The storage capacity required to store all the data that the larger MeerKAT will collect is in the region of 100 PetaBytes, which is about 22 million DVDs. “The timing of (the) MeerKAT Extension coincides with a planned refresh of the existing MeerKAT compute hardware in order to capitalise on technology advances,” says Rob Adam, managing director of the South African Radio Astronomy Observatory (SARAO).
The extension of MeerKAT is a joint venture between South Africa and Germany, with both countries contributing about R400 million. The Max Planck Institute for Radio Astronomy will provide the actual dishes, though funding from the Max Planck Society.
The South African funding will come out of the SARAO’s existing budget, Adam says. When inaugurated in 2018, MeerKAT had a price tag of R4.4 illion. It is the most sensitive telescope of its kind in the world and has already made scientific discoveries, such as the giant bubbles of radiation at the centre of our galaxy.

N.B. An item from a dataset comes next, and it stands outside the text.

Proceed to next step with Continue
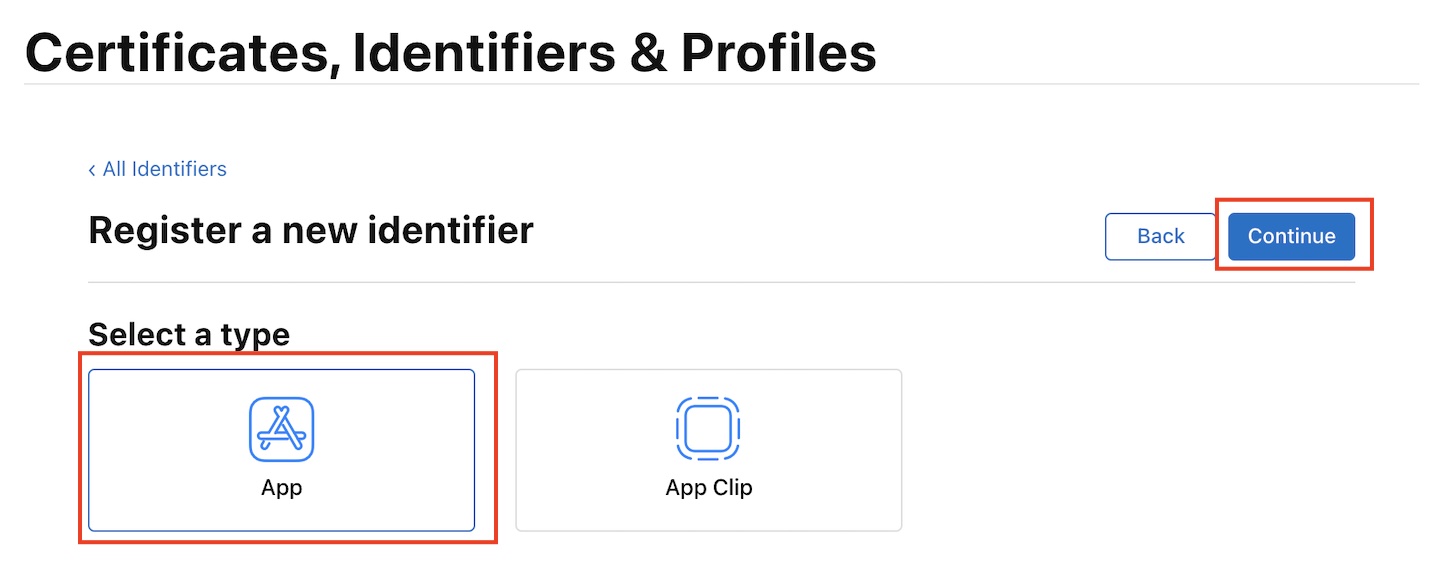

MeerKAT will eventually become part of the Square Kilometre Array (SKA) which, when complete, will be the world’s largest radio telescope (and the largest scientific apparatus on Earth) with dishes and antennas in South Africa and Australia.
The SKA will be built in stages, with the $1-billion first phase expected to start in late 2021. The first phase will see the number of dishes in South Africa growing to 194, and more than 130,000 antennas in Australia.
SARAO’s Adam anticipates that the new MeerKAT dishes will be operational by the end of 2022.
The MeerKAT extension will be included in the first phase of the SKA, says SKA spokesperson William Garnier. The dishes are SKA compliant, and the global SKA project had been involved throughout the the development of the planning.
The value of the extension will be part of South Africa’s contribution to the SKA, says Adam. “It also fits in with existing SARAO plans to develop prototype compute infrastructure of SKA1 as part of our contribution to developing the SKA1 system.”